> [SOURCE DATA]:
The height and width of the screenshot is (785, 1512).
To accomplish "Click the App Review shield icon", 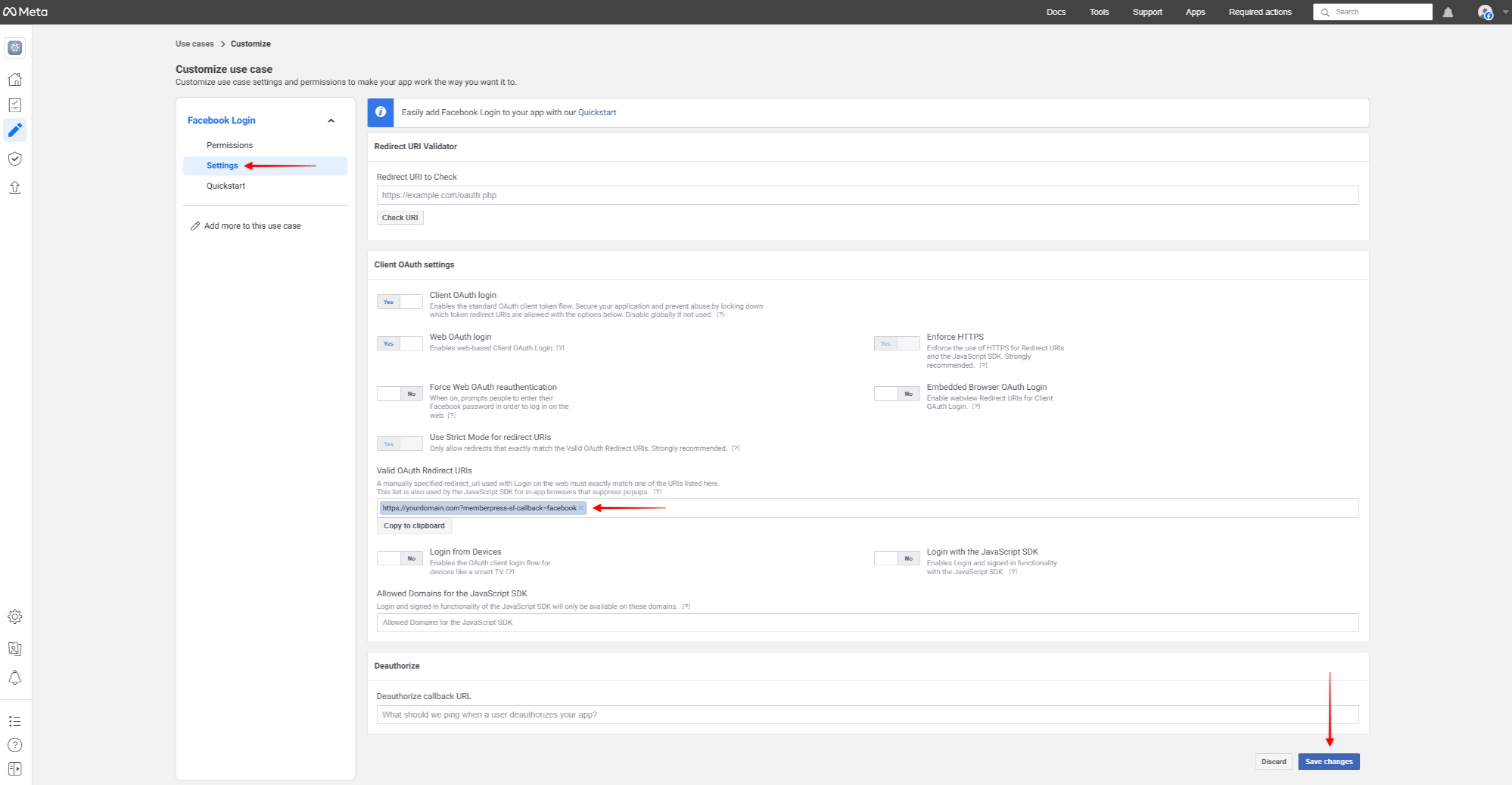I will [14, 159].
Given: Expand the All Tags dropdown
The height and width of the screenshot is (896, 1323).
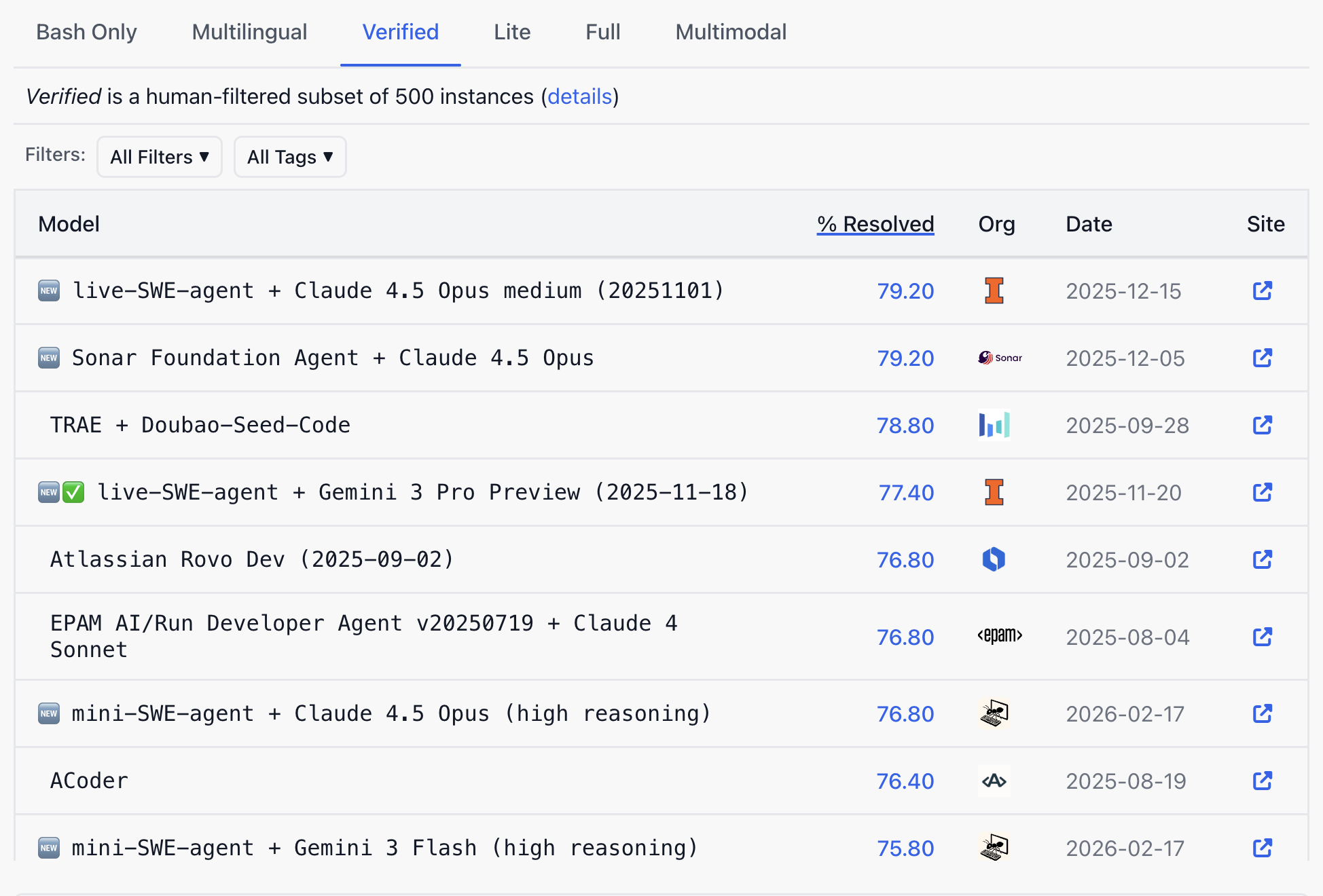Looking at the screenshot, I should pyautogui.click(x=290, y=157).
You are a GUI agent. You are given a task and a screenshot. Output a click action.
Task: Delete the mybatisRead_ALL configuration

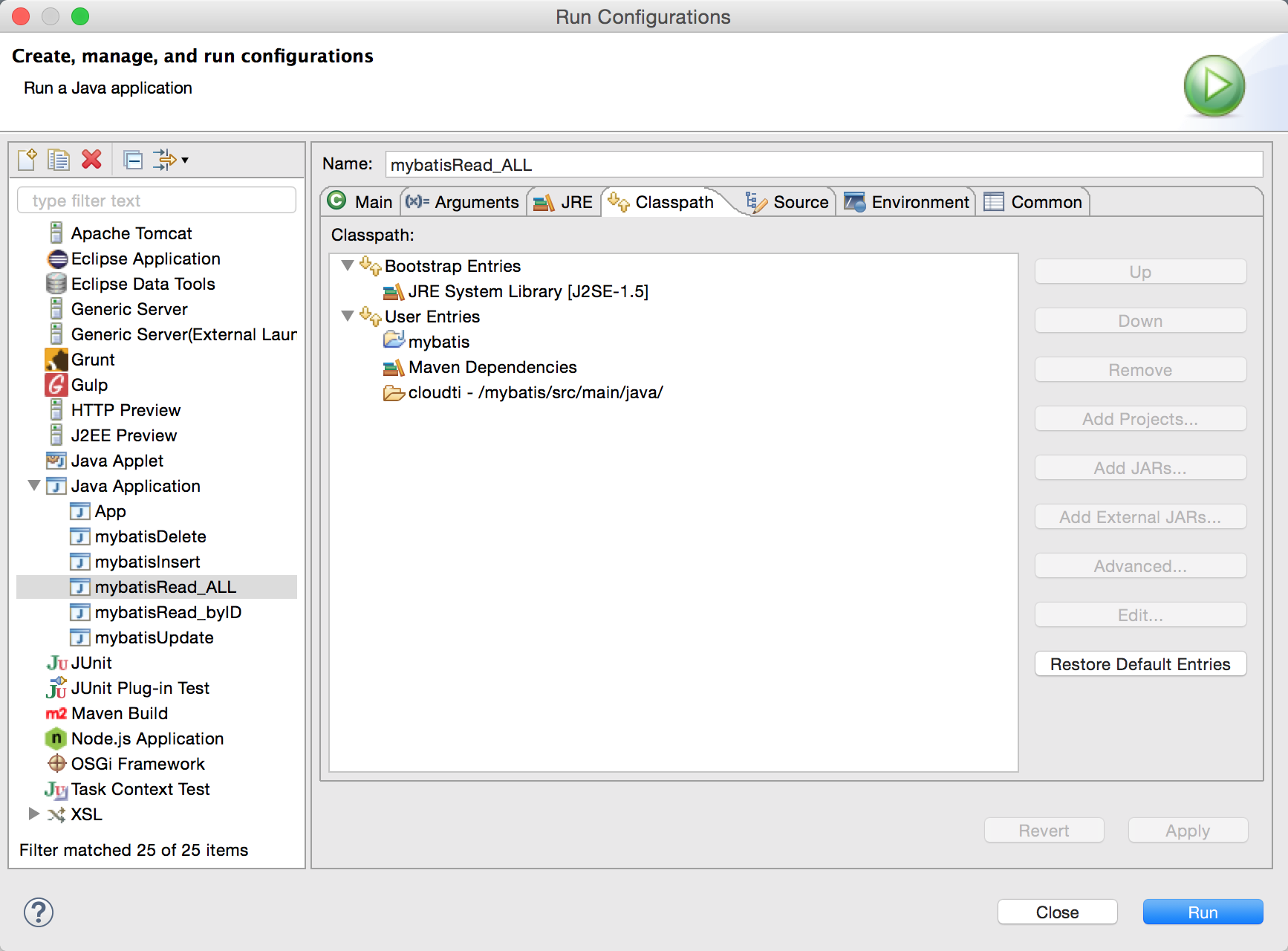(x=91, y=159)
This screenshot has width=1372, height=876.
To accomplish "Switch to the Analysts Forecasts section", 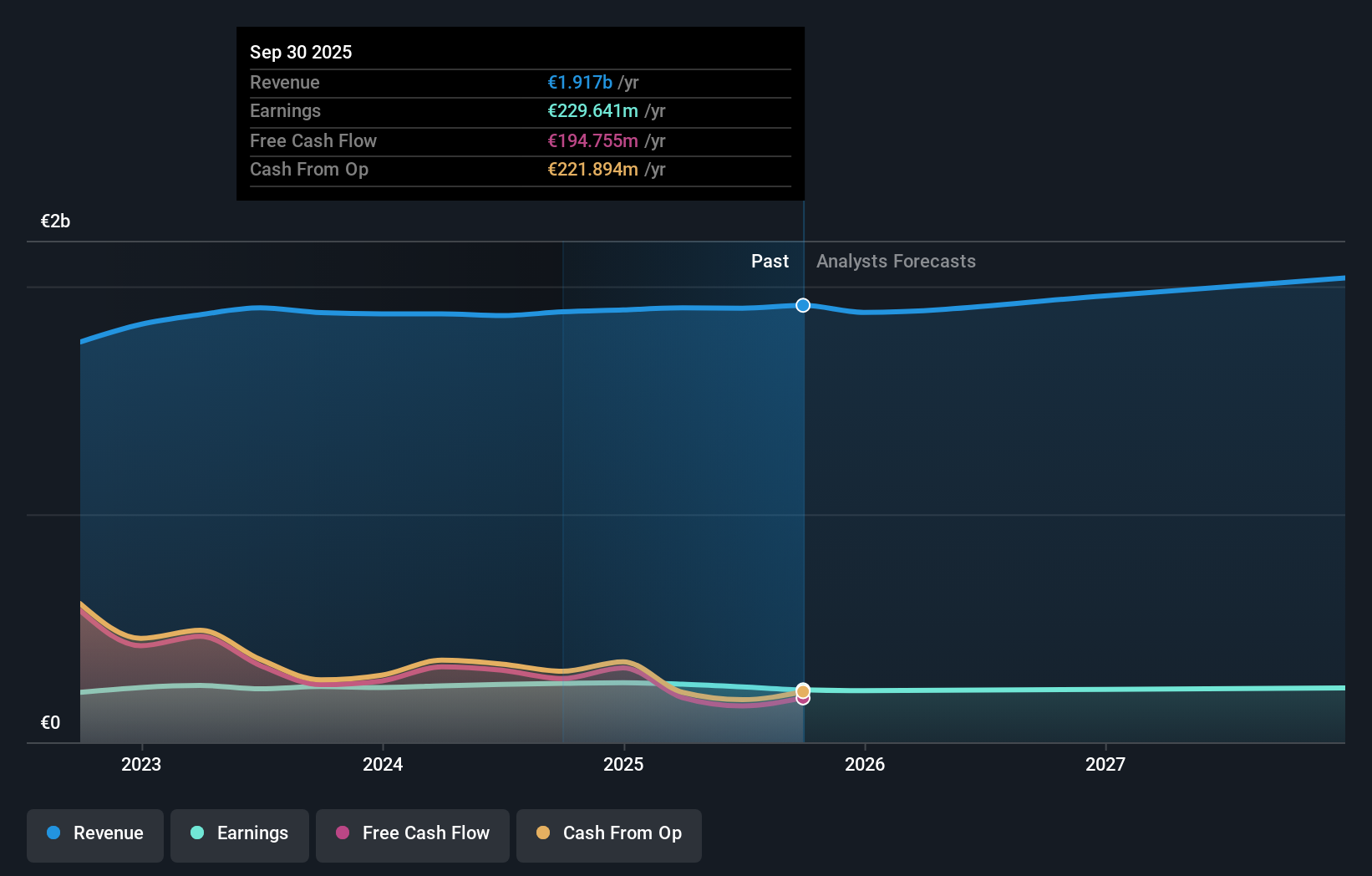I will (x=895, y=261).
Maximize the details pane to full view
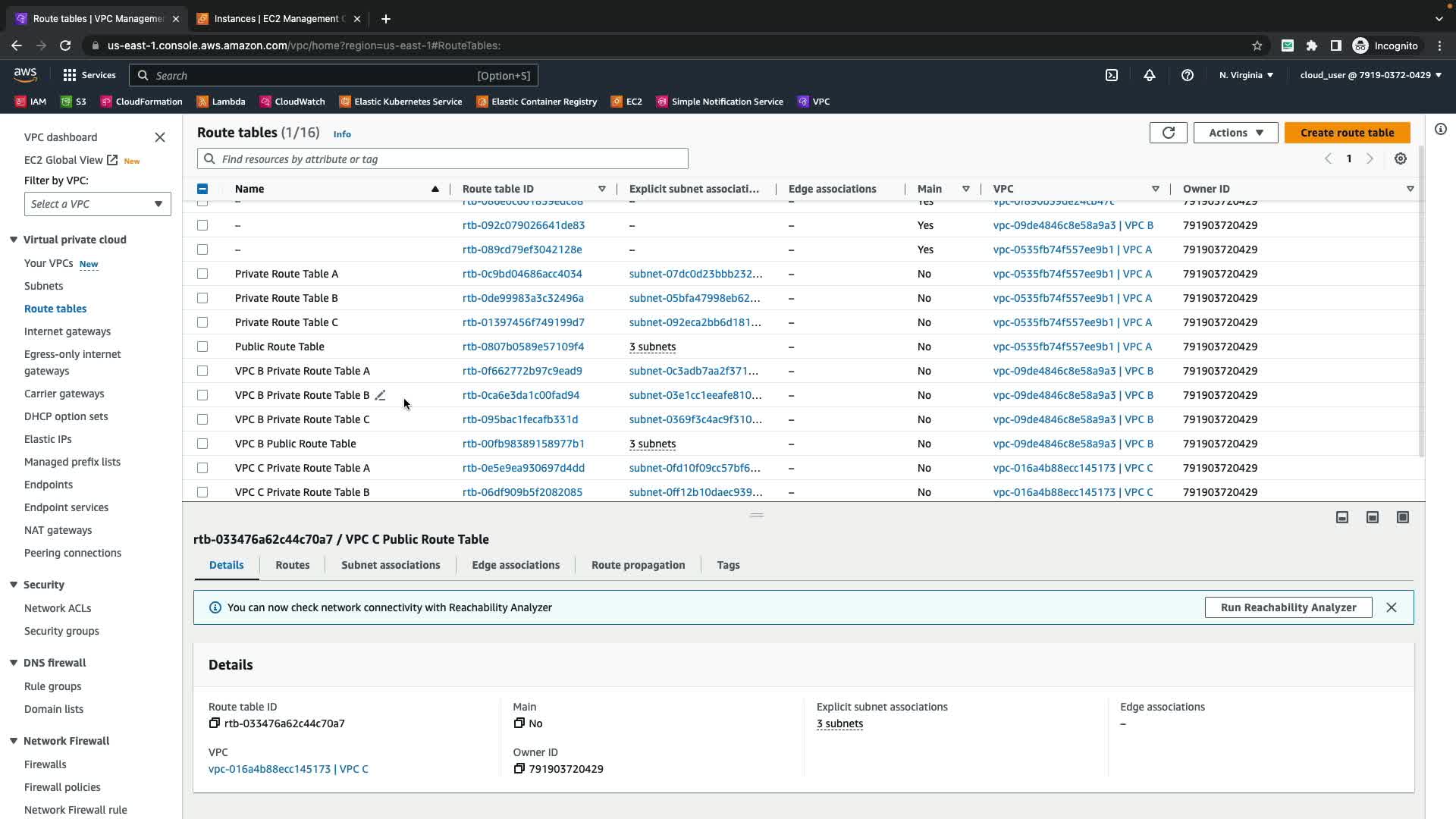Image resolution: width=1456 pixels, height=819 pixels. pos(1402,517)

> [DESCRIPTION OF THE TASK]:
The line holding "The height and width of the screenshot is (896, 1323)." starts the copy and the line holding "This screenshot has width=1372, height=876." ends it. Repeat those two lines above and all between them exactly, leaving out pictures.

> [ANSWER TO THE EXERCISE]:
The height and width of the screenshot is (896, 1323).
Looking at the screenshot, I should pyautogui.click(x=290, y=157).
You are a GUI agent. You are given a task and a screenshot. Output a click action.
Task: Delete the mybatisRead_ALL configuration

(x=91, y=159)
This screenshot has width=1372, height=876.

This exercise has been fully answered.